══ Data lines

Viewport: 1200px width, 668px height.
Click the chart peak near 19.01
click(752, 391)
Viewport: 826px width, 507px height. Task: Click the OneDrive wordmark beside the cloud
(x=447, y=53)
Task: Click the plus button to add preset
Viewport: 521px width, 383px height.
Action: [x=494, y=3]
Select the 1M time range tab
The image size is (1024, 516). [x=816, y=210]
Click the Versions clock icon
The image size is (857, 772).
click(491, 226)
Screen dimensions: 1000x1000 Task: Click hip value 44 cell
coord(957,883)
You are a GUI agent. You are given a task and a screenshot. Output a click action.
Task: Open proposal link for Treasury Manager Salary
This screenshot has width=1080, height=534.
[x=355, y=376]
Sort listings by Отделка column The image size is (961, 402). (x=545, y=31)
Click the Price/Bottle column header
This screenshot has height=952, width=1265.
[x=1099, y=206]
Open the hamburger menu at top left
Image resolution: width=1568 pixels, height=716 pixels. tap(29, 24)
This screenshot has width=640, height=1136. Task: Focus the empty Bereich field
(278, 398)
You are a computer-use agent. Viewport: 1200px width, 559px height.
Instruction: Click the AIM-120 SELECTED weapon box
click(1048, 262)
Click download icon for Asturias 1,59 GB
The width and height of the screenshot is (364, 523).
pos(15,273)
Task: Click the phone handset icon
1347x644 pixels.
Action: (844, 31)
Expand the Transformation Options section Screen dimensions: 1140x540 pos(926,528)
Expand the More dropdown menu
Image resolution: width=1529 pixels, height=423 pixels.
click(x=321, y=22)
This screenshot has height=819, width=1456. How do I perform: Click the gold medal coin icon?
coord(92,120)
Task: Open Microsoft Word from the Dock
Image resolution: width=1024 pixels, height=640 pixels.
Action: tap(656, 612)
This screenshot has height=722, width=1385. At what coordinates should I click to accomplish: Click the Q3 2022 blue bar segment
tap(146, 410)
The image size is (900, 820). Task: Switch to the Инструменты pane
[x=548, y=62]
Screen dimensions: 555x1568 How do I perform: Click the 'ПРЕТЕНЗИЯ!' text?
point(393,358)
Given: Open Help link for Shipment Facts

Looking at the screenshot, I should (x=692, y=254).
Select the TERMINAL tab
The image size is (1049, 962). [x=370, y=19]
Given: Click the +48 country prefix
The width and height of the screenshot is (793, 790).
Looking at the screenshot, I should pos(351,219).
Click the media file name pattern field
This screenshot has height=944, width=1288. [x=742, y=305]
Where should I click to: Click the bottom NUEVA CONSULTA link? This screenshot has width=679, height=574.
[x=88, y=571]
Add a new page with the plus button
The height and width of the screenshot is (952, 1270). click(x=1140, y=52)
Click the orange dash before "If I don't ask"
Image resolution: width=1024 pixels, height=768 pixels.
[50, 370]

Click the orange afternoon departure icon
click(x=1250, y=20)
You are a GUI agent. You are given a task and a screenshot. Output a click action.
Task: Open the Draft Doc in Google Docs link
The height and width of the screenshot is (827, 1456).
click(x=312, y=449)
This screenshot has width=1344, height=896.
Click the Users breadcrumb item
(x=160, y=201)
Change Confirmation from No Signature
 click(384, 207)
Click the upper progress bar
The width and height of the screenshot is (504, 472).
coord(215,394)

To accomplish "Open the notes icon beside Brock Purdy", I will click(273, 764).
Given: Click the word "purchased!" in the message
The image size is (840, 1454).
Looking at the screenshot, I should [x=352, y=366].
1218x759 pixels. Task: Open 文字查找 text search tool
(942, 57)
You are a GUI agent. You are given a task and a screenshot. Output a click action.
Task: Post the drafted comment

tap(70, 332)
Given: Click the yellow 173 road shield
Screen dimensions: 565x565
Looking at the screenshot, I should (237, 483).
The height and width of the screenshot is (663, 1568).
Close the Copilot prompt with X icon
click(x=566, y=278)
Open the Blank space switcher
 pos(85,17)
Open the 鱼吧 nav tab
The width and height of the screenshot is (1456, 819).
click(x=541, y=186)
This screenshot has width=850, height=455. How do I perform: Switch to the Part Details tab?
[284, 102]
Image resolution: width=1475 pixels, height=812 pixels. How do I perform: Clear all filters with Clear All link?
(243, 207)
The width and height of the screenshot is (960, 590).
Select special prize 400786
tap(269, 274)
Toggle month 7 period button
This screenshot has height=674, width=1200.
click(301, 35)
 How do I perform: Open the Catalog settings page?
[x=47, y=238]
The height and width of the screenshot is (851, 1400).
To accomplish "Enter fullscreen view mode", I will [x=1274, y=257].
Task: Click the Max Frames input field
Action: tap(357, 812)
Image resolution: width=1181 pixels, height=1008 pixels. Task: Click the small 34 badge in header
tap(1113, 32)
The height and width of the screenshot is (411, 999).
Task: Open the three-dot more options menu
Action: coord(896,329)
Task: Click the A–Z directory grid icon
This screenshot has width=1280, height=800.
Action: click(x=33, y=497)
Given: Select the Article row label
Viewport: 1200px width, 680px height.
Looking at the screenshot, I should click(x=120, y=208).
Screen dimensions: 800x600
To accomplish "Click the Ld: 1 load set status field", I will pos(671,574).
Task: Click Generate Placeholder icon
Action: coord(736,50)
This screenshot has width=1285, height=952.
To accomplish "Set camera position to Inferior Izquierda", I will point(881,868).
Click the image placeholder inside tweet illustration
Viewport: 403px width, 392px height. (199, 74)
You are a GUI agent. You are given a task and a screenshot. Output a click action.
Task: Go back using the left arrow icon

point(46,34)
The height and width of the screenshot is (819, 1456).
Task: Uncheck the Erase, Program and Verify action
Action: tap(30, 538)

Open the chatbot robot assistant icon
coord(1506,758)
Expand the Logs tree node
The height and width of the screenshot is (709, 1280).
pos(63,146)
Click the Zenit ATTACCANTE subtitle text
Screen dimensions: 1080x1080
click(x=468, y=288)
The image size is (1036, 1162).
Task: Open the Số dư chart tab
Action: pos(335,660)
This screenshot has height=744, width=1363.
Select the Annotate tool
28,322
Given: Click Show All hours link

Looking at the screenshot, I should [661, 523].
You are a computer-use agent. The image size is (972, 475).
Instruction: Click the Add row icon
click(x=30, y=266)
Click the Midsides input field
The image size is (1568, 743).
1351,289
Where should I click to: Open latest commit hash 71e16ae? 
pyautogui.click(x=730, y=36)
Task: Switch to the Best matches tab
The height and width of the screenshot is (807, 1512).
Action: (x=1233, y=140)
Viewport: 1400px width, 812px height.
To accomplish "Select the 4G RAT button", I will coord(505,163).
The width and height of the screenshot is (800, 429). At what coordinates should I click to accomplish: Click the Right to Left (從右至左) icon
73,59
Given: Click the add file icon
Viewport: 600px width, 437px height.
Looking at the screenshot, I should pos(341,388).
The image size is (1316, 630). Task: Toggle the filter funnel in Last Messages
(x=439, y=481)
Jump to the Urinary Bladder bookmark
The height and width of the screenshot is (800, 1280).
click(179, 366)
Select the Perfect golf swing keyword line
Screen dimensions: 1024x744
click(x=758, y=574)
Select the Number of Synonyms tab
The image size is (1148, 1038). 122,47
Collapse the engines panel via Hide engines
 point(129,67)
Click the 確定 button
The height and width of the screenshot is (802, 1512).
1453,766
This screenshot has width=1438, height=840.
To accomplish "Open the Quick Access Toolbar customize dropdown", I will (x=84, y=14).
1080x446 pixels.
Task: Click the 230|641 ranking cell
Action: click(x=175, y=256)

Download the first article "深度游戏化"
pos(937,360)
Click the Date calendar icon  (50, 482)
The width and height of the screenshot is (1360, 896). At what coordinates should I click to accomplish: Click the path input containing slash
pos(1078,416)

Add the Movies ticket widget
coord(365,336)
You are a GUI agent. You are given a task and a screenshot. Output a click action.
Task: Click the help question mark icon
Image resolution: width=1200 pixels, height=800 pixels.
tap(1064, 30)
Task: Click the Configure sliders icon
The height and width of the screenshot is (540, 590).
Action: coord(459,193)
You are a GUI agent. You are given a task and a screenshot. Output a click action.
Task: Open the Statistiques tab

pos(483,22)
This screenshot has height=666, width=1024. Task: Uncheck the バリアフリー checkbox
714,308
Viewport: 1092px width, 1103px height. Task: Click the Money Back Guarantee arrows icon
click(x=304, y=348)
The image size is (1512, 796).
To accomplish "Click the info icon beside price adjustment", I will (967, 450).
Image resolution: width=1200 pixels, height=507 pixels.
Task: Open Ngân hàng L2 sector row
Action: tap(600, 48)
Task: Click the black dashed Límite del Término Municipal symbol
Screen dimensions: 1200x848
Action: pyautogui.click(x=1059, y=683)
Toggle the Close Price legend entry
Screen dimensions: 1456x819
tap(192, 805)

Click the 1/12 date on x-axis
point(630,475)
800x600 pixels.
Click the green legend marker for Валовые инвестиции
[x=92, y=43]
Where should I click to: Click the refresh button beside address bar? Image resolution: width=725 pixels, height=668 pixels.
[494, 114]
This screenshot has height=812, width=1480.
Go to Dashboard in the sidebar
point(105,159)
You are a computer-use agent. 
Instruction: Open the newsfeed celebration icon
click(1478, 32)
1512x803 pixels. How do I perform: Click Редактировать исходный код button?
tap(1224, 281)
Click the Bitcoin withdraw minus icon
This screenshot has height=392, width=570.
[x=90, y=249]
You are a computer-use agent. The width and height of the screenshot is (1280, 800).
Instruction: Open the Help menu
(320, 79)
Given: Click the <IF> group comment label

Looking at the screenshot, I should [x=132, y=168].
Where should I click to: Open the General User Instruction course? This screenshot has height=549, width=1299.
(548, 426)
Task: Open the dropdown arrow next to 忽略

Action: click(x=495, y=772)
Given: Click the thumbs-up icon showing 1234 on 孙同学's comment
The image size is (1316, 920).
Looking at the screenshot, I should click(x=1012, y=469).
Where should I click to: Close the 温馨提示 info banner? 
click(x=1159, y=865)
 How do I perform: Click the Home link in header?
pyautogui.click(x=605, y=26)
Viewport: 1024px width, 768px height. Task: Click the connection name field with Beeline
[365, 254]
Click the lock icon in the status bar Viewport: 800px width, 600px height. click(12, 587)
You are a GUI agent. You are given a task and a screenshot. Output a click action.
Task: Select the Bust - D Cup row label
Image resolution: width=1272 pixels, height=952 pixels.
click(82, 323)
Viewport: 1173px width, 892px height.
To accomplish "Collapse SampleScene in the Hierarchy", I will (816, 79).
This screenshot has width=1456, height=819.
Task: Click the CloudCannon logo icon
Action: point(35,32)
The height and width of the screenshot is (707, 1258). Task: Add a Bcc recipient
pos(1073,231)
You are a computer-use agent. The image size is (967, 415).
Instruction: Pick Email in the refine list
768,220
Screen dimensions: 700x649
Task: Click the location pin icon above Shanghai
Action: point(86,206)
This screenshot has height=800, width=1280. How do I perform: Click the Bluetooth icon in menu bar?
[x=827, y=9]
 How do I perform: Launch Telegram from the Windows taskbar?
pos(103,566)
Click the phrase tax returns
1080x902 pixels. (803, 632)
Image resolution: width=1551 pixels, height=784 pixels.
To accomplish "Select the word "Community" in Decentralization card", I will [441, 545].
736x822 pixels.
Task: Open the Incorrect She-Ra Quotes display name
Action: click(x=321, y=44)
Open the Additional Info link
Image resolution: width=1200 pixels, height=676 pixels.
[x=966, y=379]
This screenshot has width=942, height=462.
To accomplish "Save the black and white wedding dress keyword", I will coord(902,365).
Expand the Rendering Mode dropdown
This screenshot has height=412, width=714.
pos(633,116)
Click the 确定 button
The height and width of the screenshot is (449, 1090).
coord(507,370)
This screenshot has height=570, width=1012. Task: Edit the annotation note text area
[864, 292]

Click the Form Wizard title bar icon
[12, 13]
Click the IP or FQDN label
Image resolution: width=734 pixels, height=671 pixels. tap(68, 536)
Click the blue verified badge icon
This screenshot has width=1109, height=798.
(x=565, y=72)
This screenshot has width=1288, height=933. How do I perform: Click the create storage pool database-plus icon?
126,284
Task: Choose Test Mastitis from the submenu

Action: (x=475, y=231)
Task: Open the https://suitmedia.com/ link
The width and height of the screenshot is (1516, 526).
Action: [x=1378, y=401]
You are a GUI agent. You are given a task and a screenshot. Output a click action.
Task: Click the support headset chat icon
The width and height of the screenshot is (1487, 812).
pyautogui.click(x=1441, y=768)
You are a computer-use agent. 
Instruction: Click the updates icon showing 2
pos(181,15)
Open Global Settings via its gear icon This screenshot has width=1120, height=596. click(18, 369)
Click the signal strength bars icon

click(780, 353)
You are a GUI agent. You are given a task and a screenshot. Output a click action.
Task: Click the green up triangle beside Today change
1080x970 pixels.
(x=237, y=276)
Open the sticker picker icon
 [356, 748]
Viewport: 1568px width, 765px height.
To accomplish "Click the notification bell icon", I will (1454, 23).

════

§ What is being asked
Convert the part of the data that opens with the line containing "The width and height of the screenshot is (1360, 896)." and closes with the line containing "click(1478, 32)", both ends included, into a Markdown table with the columns No. and Text. Give each nonblank line its own row, numbered in order, and leave out blank lines.

§ Task solution
| No. | Text |
|---|---|
| 1 | The width and height of the screenshot is (1360, 896). At what coordinates should I click to accomplish: Click the path input containing slash |
| 2 | pos(1078,416) |
| 3 | Add the Movies ticket widget |
| 4 | coord(365,336) |
| 5 | You are a GUI agent. You are given a task and a screenshot. Output a click action. |
| 6 | Task: Click the help question mark icon |
| 7 | Image resolution: width=1200 pixels, height=800 pixels. |
| 8 | tap(1064, 30) |
| 9 | Task: Click the Configure sliders icon |
| 10 | The height and width of the screenshot is (540, 590). |
| 11 | Action: coord(459,193) |
| 12 | You are a GUI agent. You are given a task and a screenshot. Output a click action. |
| 13 | Task: Open the Statistiques tab |
| 14 | pos(483,22) |
| 15 | This screenshot has height=666, width=1024. Task: Uncheck the バリアフリー checkbox |
| 16 | 714,308 |
| 17 | Viewport: 1092px width, 1103px height. Task: Click the Money Back Guarantee arrows icon |
| 18 | click(x=304, y=348) |
| 19 | The image size is (1512, 796). |
| 20 | To accomplish "Click the info icon beside price adjustment", I will (967, 450). |
| 21 | Image resolution: width=1200 pixels, height=507 pixels. |
| 22 | Task: Open Ngân hàng L2 sector row |
| 23 | Action: tap(600, 48) |
| 24 | Task: Click the black dashed Límite del Término Municipal symbol |
| 25 | Screen dimensions: 1200x848 |
| 26 | Action: pyautogui.click(x=1059, y=683) |
| 27 | Toggle the Close Price legend entry |
| 28 | Screen dimensions: 1456x819 |
| 29 | tap(192, 805) |
| 30 | Click the 1/12 date on x-axis |
| 31 | point(630,475) |
| 32 | 800x600 pixels. |
| 33 | Click the green legend marker for Валовые инвестиции |
| 34 | [x=92, y=43] |
| 35 | Where should I click to: Click the refresh button beside address bar? Image resolution: width=725 pixels, height=668 pixels. |
| 36 | [494, 114] |
| 37 | This screenshot has height=812, width=1480. |
| 38 | Go to Dashboard in the sidebar |
| 39 | point(105,159) |
| 40 | You are a computer-use agent.  |
| 41 | Instruction: Open the newsfeed celebration icon |
| 42 | click(1478, 32) |